■ **Action item**
Set down every entry exactly as given. Pictures are to be left out.

(Collected data)
____

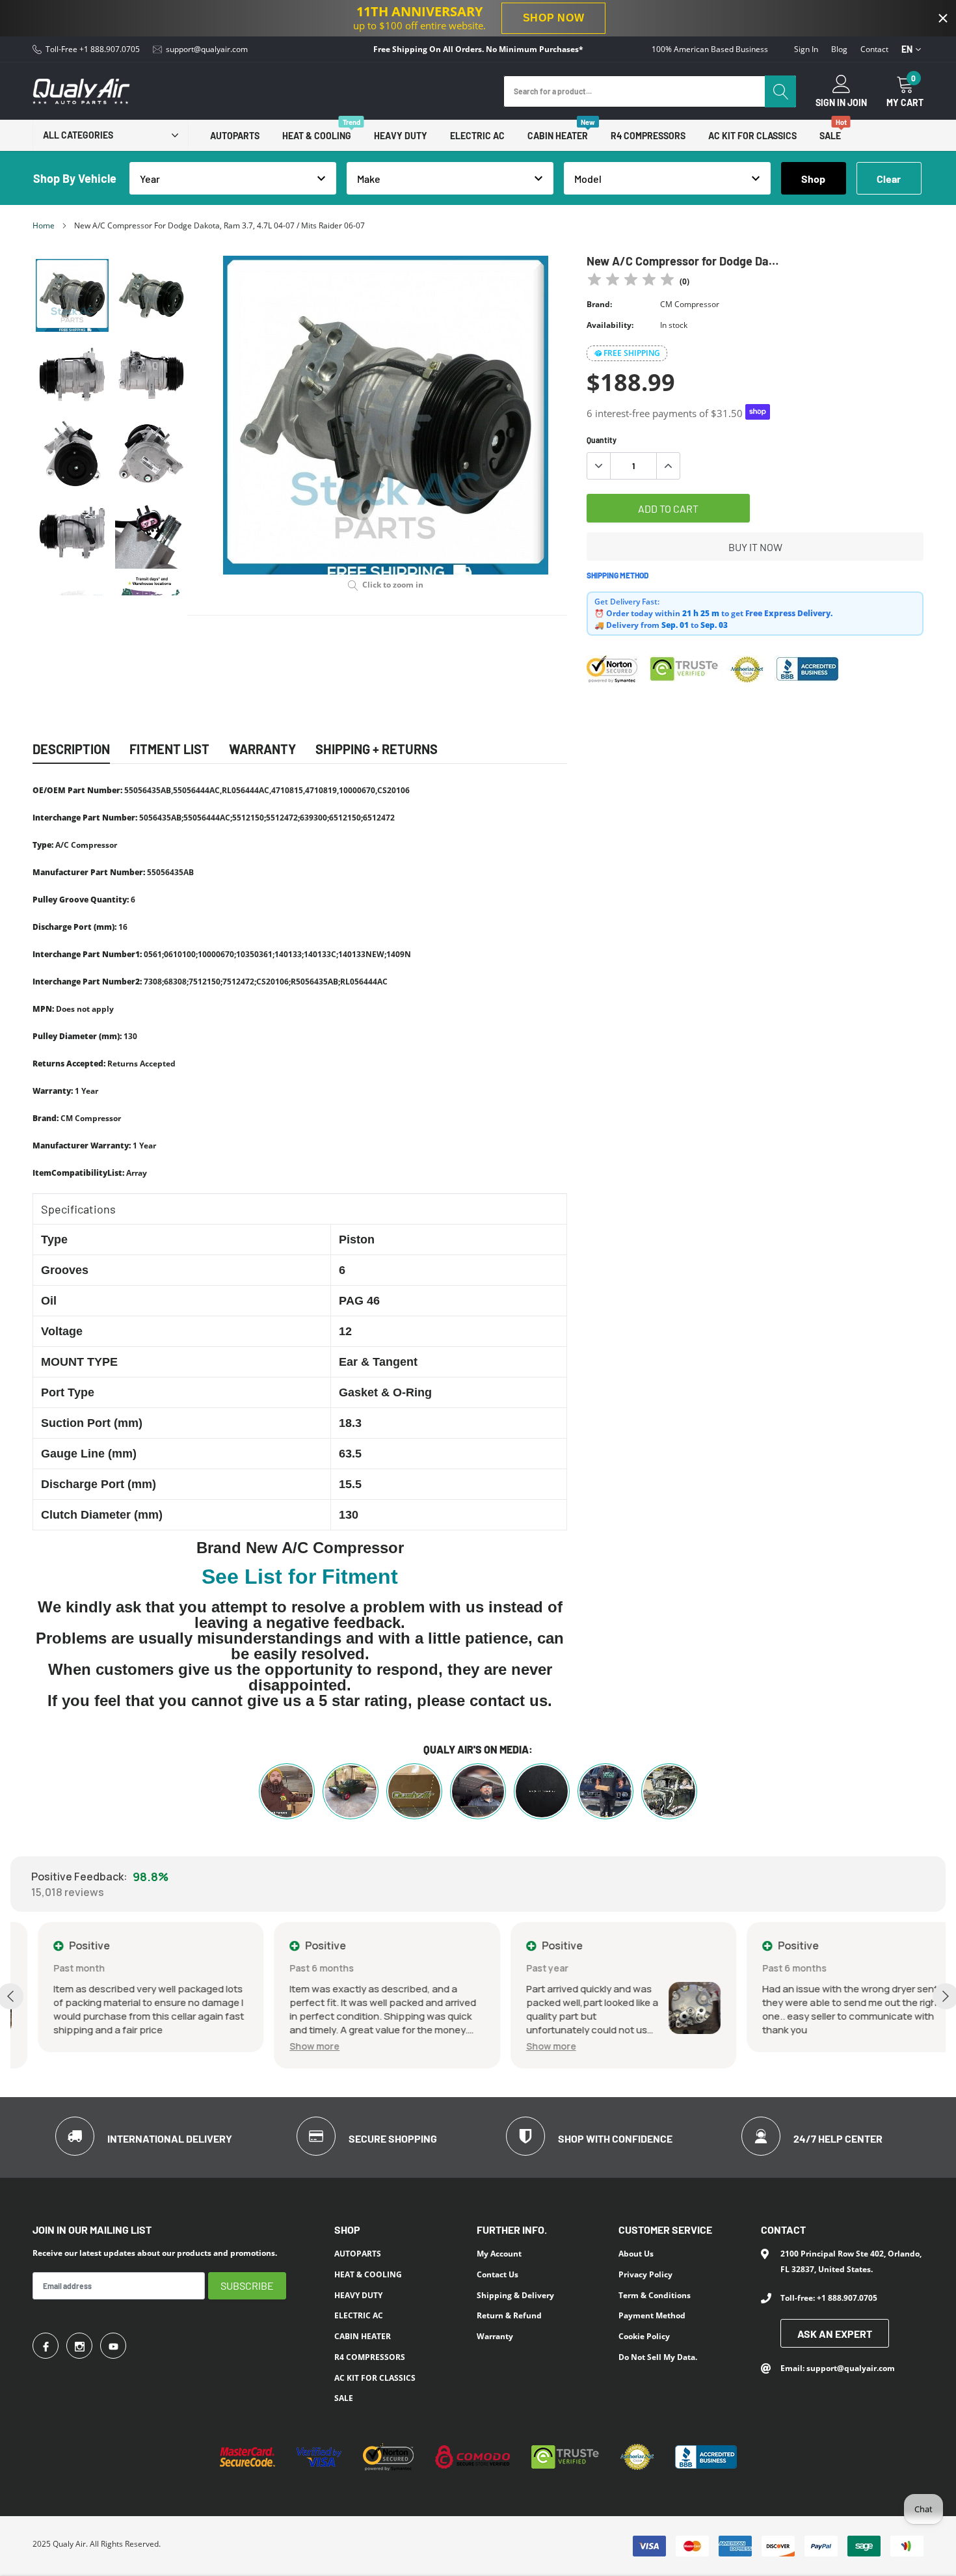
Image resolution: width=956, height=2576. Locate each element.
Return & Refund (509, 2315)
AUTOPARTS (234, 135)
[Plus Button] (668, 466)
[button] (288, 2046)
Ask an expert (834, 2333)
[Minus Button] (599, 466)
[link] (72, 295)
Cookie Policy (644, 2336)
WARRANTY (262, 749)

____

■ **Result of the task**
Image resolution: width=956, height=2576. Locate each element.
Return & Refund (509, 2315)
AUTOPARTS (234, 135)
[Plus Button] (668, 466)
[button] (288, 2046)
Ask an expert (834, 2333)
[Minus Button] (599, 466)
[link] (72, 295)
Cookie Policy (644, 2336)
WARRANTY (262, 749)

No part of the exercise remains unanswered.